Dataset entries
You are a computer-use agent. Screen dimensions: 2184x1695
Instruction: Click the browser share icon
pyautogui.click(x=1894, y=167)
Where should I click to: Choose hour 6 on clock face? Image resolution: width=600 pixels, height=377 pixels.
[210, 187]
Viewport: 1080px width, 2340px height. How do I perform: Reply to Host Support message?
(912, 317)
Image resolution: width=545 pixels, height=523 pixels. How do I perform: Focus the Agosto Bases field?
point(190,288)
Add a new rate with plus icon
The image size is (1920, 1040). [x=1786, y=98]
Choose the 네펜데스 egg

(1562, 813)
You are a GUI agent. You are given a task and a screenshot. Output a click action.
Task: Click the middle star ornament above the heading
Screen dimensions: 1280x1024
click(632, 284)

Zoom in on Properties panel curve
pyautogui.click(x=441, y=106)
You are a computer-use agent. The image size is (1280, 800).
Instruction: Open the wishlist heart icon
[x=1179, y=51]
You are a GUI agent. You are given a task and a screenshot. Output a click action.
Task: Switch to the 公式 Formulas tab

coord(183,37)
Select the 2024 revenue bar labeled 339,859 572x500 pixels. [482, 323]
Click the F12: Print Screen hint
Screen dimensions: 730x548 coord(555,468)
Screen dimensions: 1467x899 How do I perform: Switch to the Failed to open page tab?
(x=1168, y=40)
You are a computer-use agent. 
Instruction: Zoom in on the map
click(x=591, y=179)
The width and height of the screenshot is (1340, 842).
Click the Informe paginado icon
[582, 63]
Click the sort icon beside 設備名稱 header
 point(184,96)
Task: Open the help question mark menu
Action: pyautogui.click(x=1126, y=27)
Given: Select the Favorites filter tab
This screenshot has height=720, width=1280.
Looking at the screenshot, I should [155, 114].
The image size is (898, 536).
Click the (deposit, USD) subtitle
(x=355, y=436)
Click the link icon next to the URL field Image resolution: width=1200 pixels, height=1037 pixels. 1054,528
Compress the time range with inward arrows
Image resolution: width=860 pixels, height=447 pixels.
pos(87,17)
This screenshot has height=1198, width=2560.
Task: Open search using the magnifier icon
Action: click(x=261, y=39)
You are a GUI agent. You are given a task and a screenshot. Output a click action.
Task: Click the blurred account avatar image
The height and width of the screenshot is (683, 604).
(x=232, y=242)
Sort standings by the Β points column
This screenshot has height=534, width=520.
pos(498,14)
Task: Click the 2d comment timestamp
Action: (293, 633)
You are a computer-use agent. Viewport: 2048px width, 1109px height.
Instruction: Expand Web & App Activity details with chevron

• [WHAT TO PRODUCE] Output the line containing "The height and" and each line after it through the close of the entries, unchanged and with no other lines.

• [ANSWER BOX]
The height and width of the screenshot is (683, 604).
(x=232, y=242)
Sort standings by the Β points column
This screenshot has height=534, width=520.
pos(498,14)
Task: Click the 2d comment timestamp
Action: (293, 633)
You are a computer-use agent. Viewport: 2048px width, 1109px height.
Instruction: Expand Web & App Activity details with chevron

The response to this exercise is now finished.